Zero-Shot Underwater Gesture Recognition

Sandipan Sarma,Gundameedi Sai Ram Mohan,Hariansh Sehgal,Arijit Sur
2024-07-19
Abstract:Hand gesture recognition allows humans to interact with machines non-verbally, which has a huge application in underwater exploration using autonomous underwater vehicles. Recently, a new gesture-based language called CADDIAN has been devised for divers, and supervised learning methods have been applied to recognize the gestures with high accuracy. However, such methods fail when they encounter unseen gestures in real time. In this work, we advocate the need for zero-shot underwater gesture recognition (ZSUGR), where the objective is to train a model with visual samples of gestures from a few ``seen'' classes only and transfer the gained knowledge at test time to recognize semantically-similar unseen gesture classes as well. After discussing the problem and dataset-specific challenges, we propose new seen-unseen splits for gesture classes in CADDY dataset. Then, we present a two-stage framework, where a novel transformer learns strong visual gesture cues and feeds them to a conditional generative adversarial network that learns to mimic feature distribution.

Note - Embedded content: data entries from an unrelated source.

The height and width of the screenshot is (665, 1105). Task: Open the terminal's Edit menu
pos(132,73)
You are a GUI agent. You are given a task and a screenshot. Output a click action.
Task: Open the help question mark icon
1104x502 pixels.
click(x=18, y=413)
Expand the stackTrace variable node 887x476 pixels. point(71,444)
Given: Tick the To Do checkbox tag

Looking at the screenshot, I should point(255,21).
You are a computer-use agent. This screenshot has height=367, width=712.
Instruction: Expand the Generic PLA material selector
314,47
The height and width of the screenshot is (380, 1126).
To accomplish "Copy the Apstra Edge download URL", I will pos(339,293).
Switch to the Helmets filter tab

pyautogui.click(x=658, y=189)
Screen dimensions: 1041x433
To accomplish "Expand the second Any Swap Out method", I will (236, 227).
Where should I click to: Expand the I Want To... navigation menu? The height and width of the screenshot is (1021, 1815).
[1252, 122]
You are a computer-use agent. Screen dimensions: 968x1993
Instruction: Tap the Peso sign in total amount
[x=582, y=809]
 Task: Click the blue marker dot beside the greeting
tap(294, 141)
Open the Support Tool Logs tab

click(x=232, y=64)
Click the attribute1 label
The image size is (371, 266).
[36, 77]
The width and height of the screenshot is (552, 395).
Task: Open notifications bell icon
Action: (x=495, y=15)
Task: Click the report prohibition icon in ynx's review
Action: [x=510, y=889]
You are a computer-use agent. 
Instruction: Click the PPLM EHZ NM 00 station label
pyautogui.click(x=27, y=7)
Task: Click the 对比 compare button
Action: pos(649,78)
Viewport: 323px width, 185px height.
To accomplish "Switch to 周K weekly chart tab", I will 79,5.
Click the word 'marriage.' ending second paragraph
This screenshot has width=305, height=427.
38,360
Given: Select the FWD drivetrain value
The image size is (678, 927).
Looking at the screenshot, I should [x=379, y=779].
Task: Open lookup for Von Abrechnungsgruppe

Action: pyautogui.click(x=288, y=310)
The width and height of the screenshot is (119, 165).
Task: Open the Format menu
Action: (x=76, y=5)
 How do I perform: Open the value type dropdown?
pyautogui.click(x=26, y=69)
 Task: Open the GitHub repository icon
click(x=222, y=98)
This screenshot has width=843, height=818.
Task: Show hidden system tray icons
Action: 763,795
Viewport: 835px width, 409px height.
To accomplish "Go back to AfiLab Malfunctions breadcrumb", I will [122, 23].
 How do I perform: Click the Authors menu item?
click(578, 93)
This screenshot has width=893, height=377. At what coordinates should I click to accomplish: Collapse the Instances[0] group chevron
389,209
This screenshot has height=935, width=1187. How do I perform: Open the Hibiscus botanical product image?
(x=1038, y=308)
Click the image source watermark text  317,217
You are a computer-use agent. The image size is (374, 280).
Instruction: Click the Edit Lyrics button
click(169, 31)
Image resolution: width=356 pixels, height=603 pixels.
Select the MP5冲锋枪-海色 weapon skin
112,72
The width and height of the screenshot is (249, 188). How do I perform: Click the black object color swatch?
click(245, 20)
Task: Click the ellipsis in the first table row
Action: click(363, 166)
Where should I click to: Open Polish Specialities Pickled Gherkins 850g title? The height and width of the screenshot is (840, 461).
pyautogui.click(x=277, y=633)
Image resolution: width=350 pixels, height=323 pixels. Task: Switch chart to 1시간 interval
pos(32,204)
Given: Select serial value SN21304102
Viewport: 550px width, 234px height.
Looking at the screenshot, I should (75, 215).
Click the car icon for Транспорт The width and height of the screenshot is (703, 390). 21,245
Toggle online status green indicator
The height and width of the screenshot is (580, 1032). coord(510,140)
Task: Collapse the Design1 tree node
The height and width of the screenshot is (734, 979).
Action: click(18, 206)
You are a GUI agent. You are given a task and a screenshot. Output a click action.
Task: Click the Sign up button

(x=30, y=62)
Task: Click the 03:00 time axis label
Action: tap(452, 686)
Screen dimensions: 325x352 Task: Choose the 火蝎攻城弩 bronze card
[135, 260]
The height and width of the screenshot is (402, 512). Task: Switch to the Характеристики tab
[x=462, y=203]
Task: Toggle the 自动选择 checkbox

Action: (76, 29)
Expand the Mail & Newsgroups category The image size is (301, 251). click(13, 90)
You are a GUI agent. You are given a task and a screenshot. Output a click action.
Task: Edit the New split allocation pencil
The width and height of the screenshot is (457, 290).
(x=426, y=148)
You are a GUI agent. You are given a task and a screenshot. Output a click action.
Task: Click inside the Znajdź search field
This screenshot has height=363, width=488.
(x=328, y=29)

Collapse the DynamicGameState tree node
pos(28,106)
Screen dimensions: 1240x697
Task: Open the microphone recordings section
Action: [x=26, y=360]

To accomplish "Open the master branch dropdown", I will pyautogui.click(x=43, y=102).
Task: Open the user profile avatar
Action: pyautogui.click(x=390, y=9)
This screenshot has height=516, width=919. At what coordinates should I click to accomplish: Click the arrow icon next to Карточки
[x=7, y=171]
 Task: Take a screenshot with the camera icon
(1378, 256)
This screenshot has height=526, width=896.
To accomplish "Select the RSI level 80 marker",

We use the trained generator as a feature synthesizer for unseen classes, enabling zero-shot learning. Extensive experiments demonstrate that our method outperforms the existing zero-shot techniques. We conclude by providing useful insights into our framework and suggesting directions for future research.
Computer Vision and Pattern Recognition
What problem does this paper attempt to address?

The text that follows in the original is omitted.